Go through the entries below from the first line and output each one exactly, up to and including the line with "The width and height of the screenshot is (240, 413).".
== Segment start ==
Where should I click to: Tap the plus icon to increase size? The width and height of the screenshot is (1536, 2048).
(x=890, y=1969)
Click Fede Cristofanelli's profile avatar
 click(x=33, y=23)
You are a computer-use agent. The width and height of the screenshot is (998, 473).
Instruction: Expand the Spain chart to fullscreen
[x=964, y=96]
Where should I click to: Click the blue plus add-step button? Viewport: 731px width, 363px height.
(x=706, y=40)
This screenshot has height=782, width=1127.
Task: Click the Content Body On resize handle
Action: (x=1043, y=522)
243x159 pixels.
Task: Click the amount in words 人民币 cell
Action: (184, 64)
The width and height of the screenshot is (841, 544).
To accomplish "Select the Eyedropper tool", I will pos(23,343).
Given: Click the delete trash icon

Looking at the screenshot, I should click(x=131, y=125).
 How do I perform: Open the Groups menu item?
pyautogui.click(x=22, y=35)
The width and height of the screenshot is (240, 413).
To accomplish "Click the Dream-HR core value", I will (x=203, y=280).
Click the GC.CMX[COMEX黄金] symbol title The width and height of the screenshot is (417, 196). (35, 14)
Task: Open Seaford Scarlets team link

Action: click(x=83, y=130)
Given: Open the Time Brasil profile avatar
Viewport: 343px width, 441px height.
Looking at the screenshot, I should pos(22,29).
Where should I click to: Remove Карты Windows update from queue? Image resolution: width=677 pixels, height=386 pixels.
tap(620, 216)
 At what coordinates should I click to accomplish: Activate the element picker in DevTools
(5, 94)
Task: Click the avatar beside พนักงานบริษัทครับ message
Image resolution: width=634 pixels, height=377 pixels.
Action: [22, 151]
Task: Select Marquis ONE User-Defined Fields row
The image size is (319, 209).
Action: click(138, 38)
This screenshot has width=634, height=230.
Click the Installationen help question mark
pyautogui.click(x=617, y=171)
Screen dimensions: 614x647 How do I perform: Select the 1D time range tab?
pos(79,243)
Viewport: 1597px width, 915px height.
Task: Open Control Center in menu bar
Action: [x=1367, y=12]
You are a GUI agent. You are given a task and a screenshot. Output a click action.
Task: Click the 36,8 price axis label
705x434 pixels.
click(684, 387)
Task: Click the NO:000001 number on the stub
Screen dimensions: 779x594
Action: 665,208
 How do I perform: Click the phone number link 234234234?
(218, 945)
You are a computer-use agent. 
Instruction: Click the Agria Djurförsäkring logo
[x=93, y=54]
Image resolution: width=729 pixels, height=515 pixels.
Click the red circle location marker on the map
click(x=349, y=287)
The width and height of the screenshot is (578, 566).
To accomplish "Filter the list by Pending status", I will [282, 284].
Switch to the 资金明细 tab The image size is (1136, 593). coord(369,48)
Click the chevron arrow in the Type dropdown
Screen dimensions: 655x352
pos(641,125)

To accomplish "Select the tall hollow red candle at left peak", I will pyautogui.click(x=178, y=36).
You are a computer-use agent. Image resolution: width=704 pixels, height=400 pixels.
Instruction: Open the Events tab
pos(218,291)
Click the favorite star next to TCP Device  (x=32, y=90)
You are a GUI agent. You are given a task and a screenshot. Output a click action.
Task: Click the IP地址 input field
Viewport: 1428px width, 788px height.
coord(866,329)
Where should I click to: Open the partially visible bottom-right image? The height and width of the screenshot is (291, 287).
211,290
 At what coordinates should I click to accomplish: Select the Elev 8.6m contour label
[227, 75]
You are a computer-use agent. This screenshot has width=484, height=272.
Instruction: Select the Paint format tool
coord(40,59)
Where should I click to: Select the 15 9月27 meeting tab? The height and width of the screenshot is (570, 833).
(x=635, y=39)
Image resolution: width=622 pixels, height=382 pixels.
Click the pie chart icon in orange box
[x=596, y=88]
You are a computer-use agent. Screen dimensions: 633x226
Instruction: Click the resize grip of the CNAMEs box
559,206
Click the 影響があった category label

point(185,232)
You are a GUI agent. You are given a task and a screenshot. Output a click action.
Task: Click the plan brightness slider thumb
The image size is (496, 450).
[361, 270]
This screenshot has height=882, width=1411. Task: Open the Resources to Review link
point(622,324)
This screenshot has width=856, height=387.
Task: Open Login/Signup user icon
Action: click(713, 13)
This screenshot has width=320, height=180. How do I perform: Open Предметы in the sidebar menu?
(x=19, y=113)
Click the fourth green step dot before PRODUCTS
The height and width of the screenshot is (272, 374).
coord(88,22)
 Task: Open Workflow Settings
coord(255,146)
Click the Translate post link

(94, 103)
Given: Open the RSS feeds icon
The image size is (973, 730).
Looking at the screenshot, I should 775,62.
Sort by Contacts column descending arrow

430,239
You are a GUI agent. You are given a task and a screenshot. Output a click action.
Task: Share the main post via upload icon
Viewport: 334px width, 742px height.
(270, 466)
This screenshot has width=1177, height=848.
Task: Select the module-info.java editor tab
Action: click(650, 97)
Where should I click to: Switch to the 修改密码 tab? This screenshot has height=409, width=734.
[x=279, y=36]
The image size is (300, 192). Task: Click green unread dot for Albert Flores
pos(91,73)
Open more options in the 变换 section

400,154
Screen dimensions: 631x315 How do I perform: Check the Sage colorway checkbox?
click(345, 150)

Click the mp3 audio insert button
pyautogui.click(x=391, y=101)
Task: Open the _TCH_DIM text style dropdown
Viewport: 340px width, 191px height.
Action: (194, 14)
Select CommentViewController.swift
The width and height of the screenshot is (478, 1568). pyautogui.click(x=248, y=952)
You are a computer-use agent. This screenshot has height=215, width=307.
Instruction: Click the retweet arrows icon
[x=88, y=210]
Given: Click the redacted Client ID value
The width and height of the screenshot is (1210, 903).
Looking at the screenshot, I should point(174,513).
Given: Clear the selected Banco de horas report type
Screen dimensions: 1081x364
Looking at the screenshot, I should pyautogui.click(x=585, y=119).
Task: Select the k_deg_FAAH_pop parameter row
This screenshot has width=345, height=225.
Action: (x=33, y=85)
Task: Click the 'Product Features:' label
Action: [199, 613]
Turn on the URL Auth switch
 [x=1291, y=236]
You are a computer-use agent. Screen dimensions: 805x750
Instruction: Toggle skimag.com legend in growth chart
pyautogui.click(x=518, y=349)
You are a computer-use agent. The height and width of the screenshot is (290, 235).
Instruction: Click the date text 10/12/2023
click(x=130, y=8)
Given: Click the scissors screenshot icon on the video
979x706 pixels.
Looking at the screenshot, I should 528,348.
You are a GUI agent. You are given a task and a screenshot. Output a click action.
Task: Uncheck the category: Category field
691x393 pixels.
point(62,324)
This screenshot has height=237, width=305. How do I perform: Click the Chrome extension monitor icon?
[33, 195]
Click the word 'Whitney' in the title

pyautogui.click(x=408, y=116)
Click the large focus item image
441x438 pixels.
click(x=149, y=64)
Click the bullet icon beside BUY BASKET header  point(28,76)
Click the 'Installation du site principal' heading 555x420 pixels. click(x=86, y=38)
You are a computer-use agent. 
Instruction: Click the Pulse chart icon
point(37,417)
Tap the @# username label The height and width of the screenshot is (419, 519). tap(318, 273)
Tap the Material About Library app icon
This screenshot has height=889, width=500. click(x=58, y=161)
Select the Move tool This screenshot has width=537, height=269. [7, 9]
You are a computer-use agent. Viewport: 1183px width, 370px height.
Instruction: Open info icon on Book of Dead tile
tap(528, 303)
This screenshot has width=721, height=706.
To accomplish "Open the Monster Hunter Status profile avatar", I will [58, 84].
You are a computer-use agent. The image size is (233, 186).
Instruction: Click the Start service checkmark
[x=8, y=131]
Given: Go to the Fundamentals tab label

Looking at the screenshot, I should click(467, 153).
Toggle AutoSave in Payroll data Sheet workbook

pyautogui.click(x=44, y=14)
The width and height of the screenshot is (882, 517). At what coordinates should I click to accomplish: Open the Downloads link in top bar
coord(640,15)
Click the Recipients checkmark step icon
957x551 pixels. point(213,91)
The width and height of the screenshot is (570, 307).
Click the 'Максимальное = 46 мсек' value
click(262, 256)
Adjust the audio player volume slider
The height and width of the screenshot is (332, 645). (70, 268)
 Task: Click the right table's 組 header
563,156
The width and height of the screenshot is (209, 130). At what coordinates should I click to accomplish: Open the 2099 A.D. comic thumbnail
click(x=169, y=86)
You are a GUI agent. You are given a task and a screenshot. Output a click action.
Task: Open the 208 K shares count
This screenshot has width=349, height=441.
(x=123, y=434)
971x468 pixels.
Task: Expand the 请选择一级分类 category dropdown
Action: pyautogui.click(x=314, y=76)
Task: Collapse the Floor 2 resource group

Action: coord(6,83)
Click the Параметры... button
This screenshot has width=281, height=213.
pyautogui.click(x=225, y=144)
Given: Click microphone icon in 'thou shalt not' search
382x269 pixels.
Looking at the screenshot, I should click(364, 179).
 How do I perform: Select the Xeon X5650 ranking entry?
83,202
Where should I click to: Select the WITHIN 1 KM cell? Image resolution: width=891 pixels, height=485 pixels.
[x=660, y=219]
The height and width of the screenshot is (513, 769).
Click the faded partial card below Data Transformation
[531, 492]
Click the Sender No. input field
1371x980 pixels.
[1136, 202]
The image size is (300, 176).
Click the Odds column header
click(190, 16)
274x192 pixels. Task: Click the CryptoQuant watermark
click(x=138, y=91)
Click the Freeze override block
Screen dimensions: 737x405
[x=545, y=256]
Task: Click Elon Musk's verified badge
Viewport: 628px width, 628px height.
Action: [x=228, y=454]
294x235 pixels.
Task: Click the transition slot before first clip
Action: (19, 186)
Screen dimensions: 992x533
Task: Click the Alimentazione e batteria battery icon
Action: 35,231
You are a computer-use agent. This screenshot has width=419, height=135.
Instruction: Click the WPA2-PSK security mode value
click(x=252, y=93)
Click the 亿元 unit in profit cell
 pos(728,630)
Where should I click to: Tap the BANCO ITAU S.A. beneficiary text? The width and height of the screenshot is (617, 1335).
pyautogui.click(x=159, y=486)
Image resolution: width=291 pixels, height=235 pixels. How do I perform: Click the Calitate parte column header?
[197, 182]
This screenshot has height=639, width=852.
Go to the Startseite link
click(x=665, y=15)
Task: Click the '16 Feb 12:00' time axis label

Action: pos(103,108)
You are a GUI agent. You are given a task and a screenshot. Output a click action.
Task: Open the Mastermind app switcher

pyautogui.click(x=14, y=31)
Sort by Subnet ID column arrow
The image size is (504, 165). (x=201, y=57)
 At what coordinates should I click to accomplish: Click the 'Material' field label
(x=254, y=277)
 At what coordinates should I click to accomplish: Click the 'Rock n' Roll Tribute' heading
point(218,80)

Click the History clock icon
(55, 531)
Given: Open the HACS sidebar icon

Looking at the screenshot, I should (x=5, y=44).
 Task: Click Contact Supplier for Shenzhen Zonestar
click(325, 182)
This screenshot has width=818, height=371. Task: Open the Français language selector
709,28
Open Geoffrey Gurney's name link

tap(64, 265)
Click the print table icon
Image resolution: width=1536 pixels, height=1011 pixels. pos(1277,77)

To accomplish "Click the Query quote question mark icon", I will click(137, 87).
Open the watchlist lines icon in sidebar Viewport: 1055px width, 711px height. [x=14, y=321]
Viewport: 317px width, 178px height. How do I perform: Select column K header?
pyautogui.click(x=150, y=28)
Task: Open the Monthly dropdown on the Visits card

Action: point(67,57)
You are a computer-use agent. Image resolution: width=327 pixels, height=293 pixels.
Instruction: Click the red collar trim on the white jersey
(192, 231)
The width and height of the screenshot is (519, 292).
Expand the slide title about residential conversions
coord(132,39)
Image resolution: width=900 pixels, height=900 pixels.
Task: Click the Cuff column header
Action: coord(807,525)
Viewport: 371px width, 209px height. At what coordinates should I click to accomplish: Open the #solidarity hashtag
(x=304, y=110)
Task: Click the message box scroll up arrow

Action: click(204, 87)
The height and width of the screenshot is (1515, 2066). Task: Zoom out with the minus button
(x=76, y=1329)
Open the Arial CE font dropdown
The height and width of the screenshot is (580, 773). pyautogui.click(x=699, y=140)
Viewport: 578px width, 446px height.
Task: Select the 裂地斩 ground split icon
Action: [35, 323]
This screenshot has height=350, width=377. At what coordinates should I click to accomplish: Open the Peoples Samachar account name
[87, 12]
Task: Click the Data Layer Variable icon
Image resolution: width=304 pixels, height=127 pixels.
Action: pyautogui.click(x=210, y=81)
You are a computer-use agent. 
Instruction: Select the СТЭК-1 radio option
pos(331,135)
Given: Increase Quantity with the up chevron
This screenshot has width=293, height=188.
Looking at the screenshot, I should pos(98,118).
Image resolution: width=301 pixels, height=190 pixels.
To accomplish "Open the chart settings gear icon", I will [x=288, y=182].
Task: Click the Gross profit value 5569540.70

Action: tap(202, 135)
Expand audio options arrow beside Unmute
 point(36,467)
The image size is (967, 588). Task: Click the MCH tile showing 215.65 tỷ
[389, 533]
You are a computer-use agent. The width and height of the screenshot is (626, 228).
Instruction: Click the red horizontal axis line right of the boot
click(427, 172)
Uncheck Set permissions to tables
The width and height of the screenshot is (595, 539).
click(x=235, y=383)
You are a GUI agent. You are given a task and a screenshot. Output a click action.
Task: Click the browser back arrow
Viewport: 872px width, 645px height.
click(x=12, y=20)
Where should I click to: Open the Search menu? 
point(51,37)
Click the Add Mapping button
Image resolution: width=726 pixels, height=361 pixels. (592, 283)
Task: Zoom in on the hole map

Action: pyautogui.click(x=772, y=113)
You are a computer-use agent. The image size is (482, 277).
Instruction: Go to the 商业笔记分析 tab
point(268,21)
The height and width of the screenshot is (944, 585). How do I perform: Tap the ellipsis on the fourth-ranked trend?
== Segment end ==
■ REPLY TO THE EXERCISE:
Where should I click to: Tap the plus icon to increase size? The width and height of the screenshot is (1536, 2048).
(x=890, y=1969)
Click Fede Cristofanelli's profile avatar
 click(x=33, y=23)
You are a computer-use agent. The width and height of the screenshot is (998, 473).
Instruction: Expand the Spain chart to fullscreen
[x=964, y=96]
Where should I click to: Click the blue plus add-step button? Viewport: 731px width, 363px height.
(x=706, y=40)
This screenshot has height=782, width=1127.
Task: Click the Content Body On resize handle
Action: (x=1043, y=522)
243x159 pixels.
Task: Click the amount in words 人民币 cell
Action: (184, 64)
The width and height of the screenshot is (841, 544).
To accomplish "Select the Eyedropper tool", I will pos(23,343).
Given: Click the delete trash icon

Looking at the screenshot, I should click(x=131, y=125).
 How do I perform: Open the Groups menu item?
pyautogui.click(x=22, y=35)
The width and height of the screenshot is (240, 413).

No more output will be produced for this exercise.